La conservation des forêts est un type de projet financé par des certificats de compensation. (Photo : Adobe Stock)

En quelques années, les compensations volontaires de carbone sont devenues une industrie de plusieurs milliards de dollars : en investissant dans des projets d'atténuation du changement climatique, les entreprises et les particuliers peuvent compenser leurs émissions de gaz à effet de serre - au-delà de ce que les entreprises sont légalement tenues de faire, par exemple dans le cadre du système d'échange de quotas d'émission de l'Union européenne. De nombreuses entreprises profitent de la compensation volontaire des émissions de carbone, et plusieurs d'entre elles affirment que cela les rend neutres sur le plan climatique. Toutefois, cette approche suscite de plus en plus de critiques de la part du public, car de plus en plus d'études montrent qu'un nombre alarmant de projets de compensation sont en fait inefficaces. Dans une nouvelle étude réalisée en collaboration avec l'université de Cambridge, nous estimons que seuls 12% des certificats de compensation achetés conduisent à une réduction réelle des émissions.1

En théorie, des marchés de compensation carbone fiables et transparents pourraient en effet devenir un moteur essentiel de l'action climatique qu'il est difficile de financer autrement.2 En théorie, des marchés de compensation carbone fiables et transparents pourraient en effet devenir un moteur essentiel de l'action climatique qu'il est difficile de financer autrement. Toutefois, cela nécessite un cadre juridique plus strict pour éviter les excès.

Les marchés de compensation volontaire fonctionnent selon le principe que les réductions d'émissions sont réalisées là où elles sont le plus rentables.
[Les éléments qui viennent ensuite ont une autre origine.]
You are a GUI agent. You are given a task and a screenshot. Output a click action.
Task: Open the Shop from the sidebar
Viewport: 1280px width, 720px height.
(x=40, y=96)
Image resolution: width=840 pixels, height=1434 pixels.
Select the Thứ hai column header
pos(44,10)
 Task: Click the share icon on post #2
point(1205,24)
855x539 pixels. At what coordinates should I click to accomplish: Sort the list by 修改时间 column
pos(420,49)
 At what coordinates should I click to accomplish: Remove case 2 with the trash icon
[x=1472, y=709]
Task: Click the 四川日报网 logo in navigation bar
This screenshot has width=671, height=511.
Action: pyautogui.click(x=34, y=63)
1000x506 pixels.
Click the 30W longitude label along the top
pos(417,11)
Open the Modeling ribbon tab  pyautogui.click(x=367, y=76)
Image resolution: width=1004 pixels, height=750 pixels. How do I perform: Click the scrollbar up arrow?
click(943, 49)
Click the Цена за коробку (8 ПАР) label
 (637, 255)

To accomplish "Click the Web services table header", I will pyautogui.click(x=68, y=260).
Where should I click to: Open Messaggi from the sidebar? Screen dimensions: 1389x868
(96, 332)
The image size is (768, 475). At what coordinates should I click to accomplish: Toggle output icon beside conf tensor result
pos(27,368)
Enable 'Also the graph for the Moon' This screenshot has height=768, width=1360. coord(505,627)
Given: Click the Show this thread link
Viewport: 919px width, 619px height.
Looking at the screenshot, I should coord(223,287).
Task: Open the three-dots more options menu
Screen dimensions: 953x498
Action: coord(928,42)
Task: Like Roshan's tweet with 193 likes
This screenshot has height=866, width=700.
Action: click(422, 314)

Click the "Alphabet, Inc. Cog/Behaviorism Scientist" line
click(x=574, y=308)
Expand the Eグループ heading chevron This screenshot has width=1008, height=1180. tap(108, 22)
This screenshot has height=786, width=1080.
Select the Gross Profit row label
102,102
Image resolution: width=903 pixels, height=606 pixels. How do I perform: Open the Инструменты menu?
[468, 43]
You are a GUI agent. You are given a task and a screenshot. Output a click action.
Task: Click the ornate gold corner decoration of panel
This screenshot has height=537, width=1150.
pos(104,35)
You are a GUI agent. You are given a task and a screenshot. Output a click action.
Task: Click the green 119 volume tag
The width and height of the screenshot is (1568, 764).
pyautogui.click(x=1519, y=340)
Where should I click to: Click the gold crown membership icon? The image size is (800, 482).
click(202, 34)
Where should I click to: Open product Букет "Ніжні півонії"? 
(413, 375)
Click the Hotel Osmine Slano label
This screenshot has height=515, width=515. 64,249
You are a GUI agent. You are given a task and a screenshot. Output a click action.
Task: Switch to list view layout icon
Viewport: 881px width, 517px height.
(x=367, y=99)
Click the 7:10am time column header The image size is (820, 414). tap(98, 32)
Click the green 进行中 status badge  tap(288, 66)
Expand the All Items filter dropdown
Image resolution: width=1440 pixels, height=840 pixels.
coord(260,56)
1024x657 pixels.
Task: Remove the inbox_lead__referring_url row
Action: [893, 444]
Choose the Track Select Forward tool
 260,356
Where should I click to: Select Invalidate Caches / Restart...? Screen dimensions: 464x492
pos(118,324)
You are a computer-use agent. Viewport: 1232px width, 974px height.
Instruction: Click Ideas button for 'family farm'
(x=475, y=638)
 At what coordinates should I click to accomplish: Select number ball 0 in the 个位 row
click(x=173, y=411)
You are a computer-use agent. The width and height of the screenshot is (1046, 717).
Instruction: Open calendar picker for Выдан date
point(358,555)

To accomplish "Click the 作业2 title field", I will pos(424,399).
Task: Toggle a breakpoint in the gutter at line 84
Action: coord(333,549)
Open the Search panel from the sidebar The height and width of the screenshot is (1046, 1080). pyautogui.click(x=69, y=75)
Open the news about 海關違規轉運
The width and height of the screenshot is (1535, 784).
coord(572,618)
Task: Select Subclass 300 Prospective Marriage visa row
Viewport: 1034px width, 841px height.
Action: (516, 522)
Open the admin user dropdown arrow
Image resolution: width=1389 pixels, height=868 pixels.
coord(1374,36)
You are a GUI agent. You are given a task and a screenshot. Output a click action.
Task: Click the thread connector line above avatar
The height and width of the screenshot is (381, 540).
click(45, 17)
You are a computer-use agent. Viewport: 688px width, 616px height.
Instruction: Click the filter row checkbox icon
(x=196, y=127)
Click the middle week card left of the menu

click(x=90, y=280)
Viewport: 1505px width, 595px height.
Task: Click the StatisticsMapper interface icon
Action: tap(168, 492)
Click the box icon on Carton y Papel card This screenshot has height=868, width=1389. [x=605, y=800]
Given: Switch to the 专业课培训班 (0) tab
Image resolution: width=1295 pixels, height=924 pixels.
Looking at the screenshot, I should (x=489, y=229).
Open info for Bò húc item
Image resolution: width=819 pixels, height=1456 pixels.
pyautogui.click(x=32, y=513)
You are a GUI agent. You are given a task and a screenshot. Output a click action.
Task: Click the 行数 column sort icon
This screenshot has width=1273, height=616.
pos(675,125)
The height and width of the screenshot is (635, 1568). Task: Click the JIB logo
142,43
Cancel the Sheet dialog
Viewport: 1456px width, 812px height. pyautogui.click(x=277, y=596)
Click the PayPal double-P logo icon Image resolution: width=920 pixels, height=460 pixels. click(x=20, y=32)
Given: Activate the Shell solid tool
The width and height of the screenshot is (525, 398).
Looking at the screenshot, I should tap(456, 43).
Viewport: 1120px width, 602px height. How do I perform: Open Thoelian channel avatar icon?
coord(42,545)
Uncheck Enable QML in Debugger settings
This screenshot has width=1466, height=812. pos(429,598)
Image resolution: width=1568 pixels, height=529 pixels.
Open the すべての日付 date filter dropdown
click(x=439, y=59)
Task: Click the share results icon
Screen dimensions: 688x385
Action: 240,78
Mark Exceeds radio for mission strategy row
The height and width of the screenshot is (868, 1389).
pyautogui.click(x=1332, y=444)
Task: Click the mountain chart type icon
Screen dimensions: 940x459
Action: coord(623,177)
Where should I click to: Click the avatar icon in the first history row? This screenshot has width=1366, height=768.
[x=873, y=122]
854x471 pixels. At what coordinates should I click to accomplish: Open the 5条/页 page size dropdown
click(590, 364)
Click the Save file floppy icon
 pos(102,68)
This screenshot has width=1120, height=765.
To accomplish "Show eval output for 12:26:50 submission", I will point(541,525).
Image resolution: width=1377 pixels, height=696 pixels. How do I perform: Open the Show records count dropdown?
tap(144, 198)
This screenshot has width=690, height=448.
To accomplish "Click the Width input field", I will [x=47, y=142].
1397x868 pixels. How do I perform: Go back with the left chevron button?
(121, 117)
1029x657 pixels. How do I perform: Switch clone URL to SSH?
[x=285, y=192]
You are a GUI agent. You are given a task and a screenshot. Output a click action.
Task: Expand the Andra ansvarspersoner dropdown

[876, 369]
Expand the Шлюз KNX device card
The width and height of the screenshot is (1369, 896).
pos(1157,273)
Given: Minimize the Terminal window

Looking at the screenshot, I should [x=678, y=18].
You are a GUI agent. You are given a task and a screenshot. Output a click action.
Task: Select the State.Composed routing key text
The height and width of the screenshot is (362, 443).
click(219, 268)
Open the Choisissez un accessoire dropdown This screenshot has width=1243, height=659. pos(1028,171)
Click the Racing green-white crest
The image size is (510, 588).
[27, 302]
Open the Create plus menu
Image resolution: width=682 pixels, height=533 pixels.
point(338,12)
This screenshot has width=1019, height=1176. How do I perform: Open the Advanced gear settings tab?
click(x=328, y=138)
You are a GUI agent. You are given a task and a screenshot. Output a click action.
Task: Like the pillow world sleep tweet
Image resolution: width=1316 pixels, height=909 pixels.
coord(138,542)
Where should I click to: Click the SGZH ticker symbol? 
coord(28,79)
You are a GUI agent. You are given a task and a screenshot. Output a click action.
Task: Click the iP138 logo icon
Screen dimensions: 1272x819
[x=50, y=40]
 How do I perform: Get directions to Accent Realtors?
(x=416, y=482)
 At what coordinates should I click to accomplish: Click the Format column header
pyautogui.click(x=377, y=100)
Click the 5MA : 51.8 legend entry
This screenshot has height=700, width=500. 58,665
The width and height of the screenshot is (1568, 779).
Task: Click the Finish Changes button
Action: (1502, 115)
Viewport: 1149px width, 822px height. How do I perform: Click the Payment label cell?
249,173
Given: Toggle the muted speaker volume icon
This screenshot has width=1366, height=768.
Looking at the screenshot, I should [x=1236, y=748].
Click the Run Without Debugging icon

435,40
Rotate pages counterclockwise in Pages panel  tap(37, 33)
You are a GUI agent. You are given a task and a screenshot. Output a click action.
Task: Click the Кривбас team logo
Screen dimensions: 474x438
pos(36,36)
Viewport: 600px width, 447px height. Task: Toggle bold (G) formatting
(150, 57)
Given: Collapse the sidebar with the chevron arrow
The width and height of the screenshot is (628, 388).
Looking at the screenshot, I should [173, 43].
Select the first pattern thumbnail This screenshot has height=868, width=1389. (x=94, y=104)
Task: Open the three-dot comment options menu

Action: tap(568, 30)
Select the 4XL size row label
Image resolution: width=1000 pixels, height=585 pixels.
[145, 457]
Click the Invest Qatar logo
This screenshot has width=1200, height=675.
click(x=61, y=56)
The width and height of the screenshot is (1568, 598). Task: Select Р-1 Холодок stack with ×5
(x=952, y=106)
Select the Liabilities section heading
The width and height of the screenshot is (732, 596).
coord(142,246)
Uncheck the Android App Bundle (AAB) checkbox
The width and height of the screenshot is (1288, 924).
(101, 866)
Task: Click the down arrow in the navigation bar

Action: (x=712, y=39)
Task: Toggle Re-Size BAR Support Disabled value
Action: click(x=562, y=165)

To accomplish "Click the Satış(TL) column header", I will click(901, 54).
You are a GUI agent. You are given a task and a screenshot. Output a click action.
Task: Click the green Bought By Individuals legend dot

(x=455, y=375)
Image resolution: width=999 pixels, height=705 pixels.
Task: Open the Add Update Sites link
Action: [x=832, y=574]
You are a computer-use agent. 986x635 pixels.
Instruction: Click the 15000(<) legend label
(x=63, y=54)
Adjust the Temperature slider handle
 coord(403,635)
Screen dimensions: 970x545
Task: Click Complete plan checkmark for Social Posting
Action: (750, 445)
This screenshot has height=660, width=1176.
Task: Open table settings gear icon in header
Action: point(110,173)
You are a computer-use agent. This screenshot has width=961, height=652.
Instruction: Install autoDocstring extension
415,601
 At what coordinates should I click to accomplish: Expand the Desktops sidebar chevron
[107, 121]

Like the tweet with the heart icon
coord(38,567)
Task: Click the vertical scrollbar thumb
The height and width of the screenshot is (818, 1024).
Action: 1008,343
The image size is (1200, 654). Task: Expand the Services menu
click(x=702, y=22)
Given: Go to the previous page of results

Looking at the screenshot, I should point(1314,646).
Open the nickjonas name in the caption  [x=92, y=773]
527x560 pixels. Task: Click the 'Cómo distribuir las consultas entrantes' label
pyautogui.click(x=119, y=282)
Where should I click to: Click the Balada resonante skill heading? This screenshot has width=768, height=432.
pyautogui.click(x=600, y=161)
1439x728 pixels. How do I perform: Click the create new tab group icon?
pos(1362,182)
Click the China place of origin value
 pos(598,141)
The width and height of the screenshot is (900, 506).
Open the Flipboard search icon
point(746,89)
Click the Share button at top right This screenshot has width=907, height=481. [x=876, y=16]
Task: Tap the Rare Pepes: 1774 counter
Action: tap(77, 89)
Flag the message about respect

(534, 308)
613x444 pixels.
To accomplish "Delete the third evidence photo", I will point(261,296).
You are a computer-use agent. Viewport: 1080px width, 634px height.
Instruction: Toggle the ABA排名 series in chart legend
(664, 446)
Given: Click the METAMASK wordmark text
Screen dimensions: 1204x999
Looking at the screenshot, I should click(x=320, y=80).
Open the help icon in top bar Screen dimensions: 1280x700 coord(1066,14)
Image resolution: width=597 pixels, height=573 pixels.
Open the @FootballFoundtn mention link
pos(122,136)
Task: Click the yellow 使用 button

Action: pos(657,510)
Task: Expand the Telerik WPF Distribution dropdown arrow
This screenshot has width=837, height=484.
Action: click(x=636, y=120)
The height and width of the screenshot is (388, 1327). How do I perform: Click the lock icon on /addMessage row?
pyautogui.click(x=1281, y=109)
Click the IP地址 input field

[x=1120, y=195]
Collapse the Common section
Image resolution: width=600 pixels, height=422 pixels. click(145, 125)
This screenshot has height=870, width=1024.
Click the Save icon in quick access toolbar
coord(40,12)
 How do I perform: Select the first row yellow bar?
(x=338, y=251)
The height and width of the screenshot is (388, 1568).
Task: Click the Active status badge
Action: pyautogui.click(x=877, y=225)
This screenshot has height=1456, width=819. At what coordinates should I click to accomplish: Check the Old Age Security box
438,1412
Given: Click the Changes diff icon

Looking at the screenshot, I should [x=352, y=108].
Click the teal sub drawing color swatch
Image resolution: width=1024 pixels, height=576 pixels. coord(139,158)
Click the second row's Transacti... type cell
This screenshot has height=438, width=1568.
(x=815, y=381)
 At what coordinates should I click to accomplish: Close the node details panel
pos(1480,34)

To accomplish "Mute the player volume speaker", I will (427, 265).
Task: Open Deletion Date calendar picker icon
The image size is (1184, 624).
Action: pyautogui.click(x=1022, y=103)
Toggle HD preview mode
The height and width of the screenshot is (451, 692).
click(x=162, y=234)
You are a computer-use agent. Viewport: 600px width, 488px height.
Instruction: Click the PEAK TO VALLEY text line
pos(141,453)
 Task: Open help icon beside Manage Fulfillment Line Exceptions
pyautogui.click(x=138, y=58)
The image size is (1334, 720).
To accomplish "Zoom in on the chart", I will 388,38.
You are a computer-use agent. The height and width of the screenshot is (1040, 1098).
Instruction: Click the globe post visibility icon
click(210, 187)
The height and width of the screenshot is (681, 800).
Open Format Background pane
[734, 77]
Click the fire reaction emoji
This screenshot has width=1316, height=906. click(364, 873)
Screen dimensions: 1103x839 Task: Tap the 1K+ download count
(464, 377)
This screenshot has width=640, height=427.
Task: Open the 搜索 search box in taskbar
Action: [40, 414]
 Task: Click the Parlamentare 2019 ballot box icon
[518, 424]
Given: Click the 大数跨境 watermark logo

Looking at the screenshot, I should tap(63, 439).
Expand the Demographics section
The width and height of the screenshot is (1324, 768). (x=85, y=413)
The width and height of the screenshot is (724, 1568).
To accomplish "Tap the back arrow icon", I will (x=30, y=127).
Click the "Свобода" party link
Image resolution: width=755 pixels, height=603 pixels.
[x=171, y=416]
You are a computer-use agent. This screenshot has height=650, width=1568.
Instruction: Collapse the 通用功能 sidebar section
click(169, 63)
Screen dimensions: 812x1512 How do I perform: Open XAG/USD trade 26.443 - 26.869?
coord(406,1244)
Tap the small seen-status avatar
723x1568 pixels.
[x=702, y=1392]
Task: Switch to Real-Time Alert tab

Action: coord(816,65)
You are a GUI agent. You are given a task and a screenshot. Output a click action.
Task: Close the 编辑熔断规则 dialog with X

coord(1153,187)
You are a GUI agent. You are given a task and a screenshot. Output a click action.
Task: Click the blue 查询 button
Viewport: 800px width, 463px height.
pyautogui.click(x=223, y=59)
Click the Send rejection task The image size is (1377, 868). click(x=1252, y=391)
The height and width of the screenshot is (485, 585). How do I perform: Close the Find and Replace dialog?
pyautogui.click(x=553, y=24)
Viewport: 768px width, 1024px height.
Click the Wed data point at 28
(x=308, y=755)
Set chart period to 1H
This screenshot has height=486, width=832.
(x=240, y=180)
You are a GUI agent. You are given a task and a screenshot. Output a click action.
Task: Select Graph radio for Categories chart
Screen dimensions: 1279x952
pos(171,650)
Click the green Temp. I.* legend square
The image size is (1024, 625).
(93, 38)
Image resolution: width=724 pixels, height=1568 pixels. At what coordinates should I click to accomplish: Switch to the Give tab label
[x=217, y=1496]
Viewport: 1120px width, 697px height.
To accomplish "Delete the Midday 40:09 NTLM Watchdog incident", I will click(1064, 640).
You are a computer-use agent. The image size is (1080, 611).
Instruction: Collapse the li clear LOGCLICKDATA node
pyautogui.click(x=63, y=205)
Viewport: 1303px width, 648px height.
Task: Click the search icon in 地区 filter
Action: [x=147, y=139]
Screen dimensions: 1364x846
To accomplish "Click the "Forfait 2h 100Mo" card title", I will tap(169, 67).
À première vue, cela semble logique. Cependant, il arrive souvent que les projets de compensation ne tiennent pas leurs promesses. Au contraire, la montée en flèche de la demande de compensations bon marché incite les promoteurs de projets à les développer de plus en plus rapidement. De nombreux acteurs profitent de cet effet néfaste : les développeurs et développeuses de projets et les vérificatrices et  vérificateurs profitent de la croissance du marché, les acheteurs et acheteuses profitent des prix attractifs.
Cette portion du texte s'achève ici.